And a little later, while rocking her old rag-doll, "mamma," said she, "I won't ever swing on the front-gate again ever—ever—ever in my life."


My real name was so short that I was called Nancy, "for long." I was the fourth child in a very large family. The three elder were a brother and two sisters. The first, very quick at books and figures, finished his education at an early age, and seemed to me about as old and dignified as my father. My sisters, Sarah and Mary, were exemplary in school and out. The former, at eight, read Virgil; painted "Our Mother's Grave" at eleven—'twas an imaginary grave judging from the happy children standing by; wrote rhymes for all the albums, printed verses on card-board and kept on living. Mary read every book she could find; had a prize at six years of age for digesting "Rollins' Ancient History;" had great mathematical talent, and though she sighed in her fourteenth year that she had grown old, yet continues to add to her age, being one of the oldest professors in a flourishing college.

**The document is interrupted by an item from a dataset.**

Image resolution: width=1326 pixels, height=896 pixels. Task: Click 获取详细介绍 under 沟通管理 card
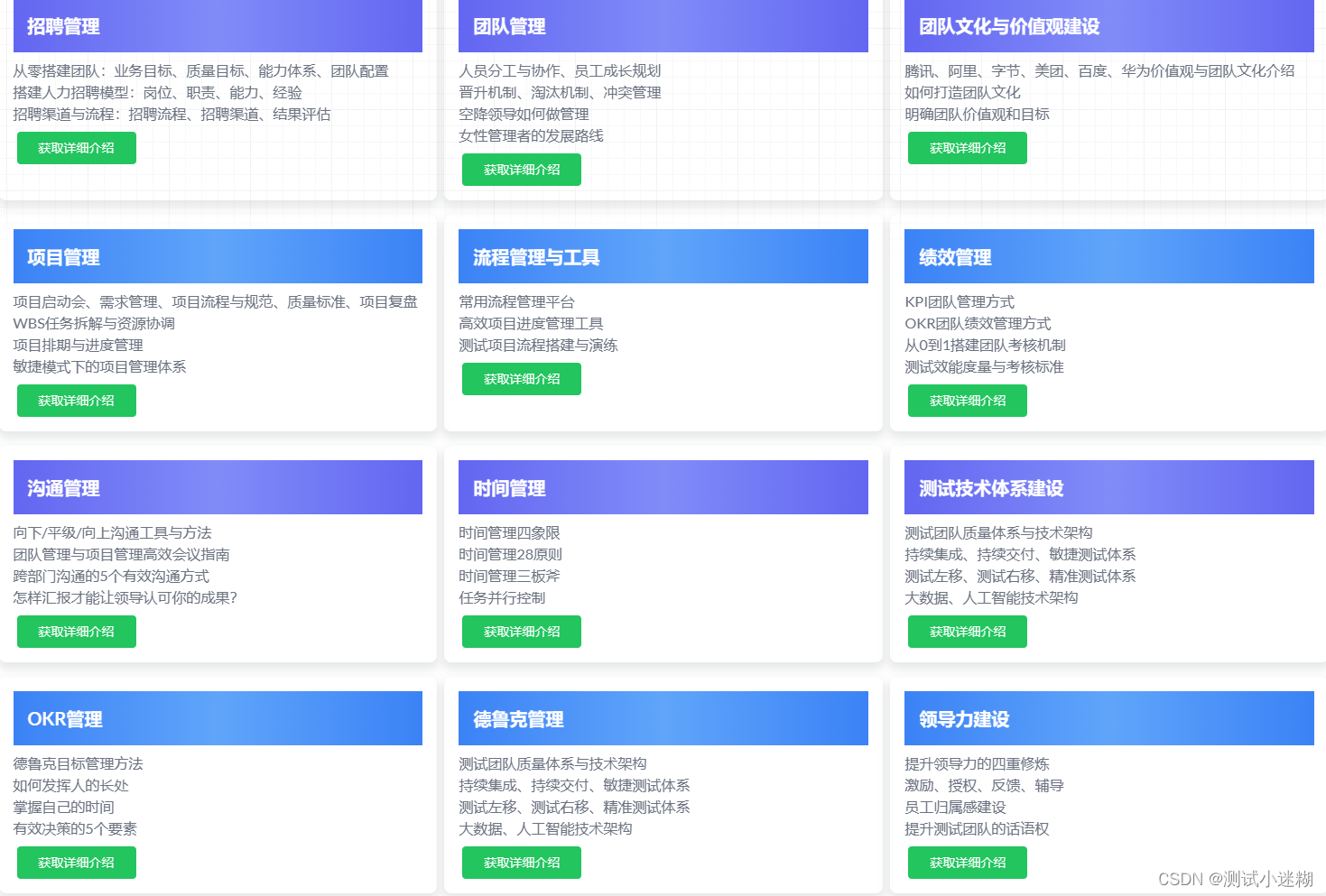[x=76, y=631]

With such precedences, it is not strange that my parents were astonished when their fourth child developed other and less exaggerated traits, with no inclination to be moulded. Within ten months of my eighth year, my teacher, who had previously dealt with Sarah and Mary with great success, made the following remark to me: "If thou wilt learn to answer all those questions in astronomy," passing her pencil lightly over two pages in Wilkin's Elements "before next seventh day, I'll give thee two cents and a nice note to thy parents" (my father was a scientific man, and my mother a prime mover in our education).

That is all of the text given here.